The ceiling is made of brilliant, colorful glass pieces in a myriad of shapes
including exotic-named pieces such as Sea Tubes, Hornballs, Persians and Putti.
Below
the colorful ceiling, Ratio and the Children's Museum exhibit designers created
a place where children and their families will be able to take part in an innovative
hands-on glassblowing exhibit. The permanent interactive exhibit area features
learning stations where visitors can create their own sculptures from a wide variety
of colorful, molded glass-like shapes called polyvitro.
Family-sized benches,
surrounded by computer touch screens, will accommodate families as they blow their
own virtual glass art piece. Visitors can also view a 180-degree virtual image
of the Hot Shop where Chihuly and his team blow glass.
On-screen boxes
will pop up with information about Chihuly, his artwork, the glassblowing process
and the design, creation and installation of Fireworks of Glass.
Along
with this, Museum visitors can sit on a large, revolving platform below the illuminated
ceiling and talk about what they see overhead.

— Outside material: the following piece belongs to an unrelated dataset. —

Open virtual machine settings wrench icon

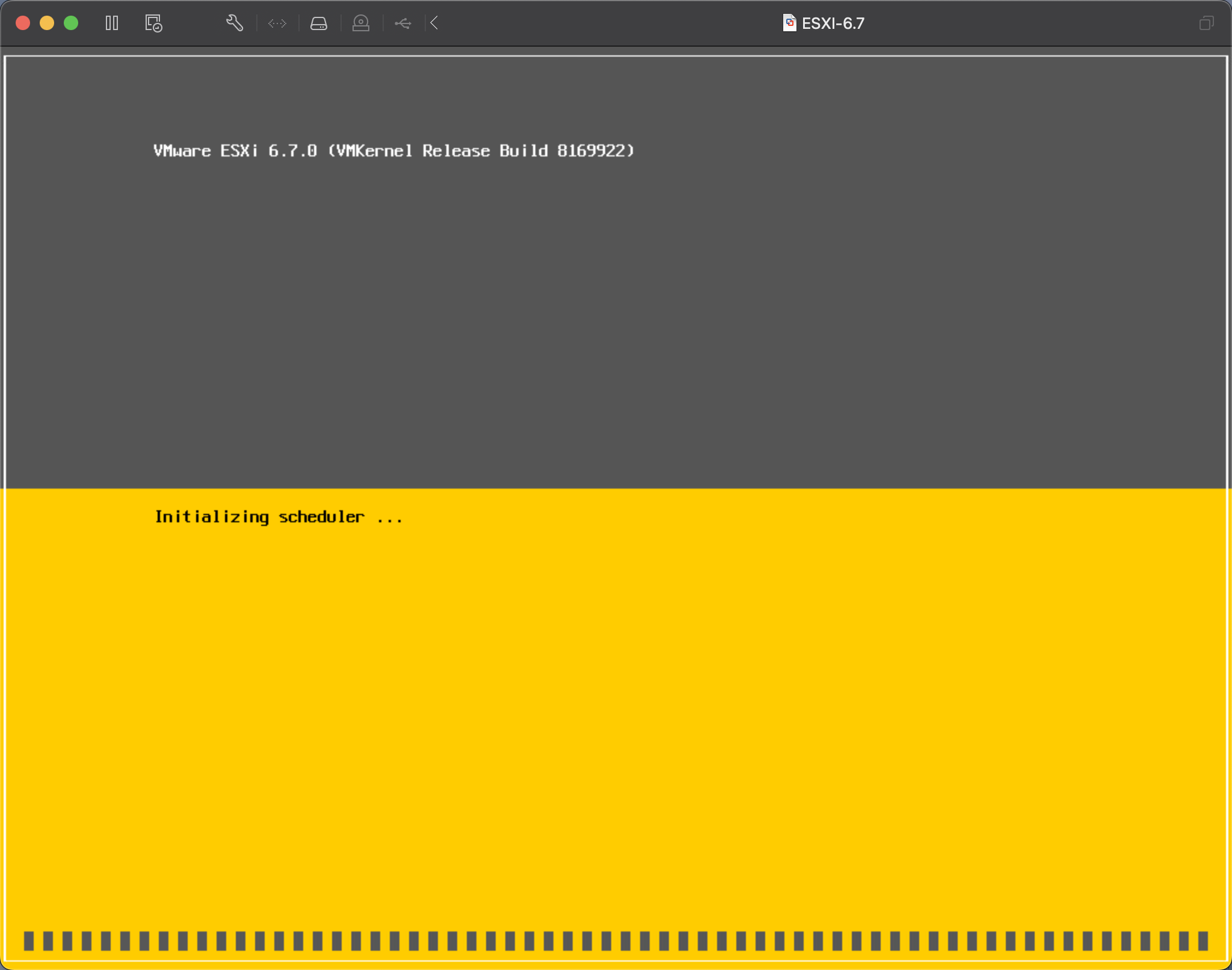(x=234, y=23)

Special lighting was installed
to highlight individual glass pieces and cast dramatic colors and patterns on
the floor.
The Chihuly installation is expected to be seen by more visitors
than any other exhibit in the museum.
"An estimated 60 million children
and families and up to seven million school children and their teachers over the
next 50 years will view Fireworks of Glass, an extraordinary work of art that
would not normally be seen in a children's museum," said Jeffrey Patchen,
president and CEO of The Children's Museum of Indianapolis.
For more information
about the exhibit, visit www.ChildrensMuseum.org
on the Internet.
Bolingbrook Called Illinois' First Green School Southwest suburban
Bolingbrook High School recently became the first public school in Illinois -
and third high school nationwide - to receive certification in Leadership in Energy
and Environmental Design by the U.S. Green Building Council.
Examples of
LEED-driven strategies in the school, which opened in 2004, included the following:
70 percent of the building materials were manufactured within 500 mi. of the site.

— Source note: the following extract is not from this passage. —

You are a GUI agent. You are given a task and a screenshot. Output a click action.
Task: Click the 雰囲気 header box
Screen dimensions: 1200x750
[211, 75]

4,708 tons or 62 percent of all site-generated construction waste was recycled.
At least 75 percent of the value of the specified building materials contained
recycled content, including structural steel, ceiling and floor tiles, acoustical
panels, carpet, sports flooring and building insulation.
By taking
advantage of a sloped site, any earth moved stayed at the site.
Sophisticated
lighting controls combined with a design that optimized the use of natural light
is targeted to reduce energy consumption and operating costs by 25 to 30 percent.
As an added benefit, natural lighting (90 percent of the classrooms have outside
views) has been scientifically proven to enhance students' ability to learn.
360,000 gallons of water are projected to be saved each year by collecting and
re-using condensation from the air handling system instead of letting it go down
the drain.
An Energy Star-rated white polyvinyl chloride roof with
high reflectance reduces the heat islands that can cause the temperature of surrounding
areas to increase by 10 degrees.
Bolingbrook was designed and constructed
by Darien-based Wight & Co.
Central
Illinois Town is Main Street Semifinalist Jacksonville, Ill., in the central
part of the state was named one of the 11 semifinalists for the 2006 Great American
Main Street Awards. Two of the other semifinalists are in Iowa, Charles City and
Waverly, and the rest were in other parts of the country.
The semifinalists
will move to the final round, and a national jury comprised of professionals from
the fields of historic preservation, economic development and community revitalization
will further evaluate the semifinalists and select five winners.
The Great
American Main Street Awards recognize five communities annually for achievement
in revitalizing America's historic and traditional commercial districts following
the National Trust's Main Street Approach to commercial district revitalization.
The winners receive $2,500 and other items.
Since their inception,
the Great American Main Street Awards have recognized 55 communities for their
commitment to historic preservation-based commercial district revitalization.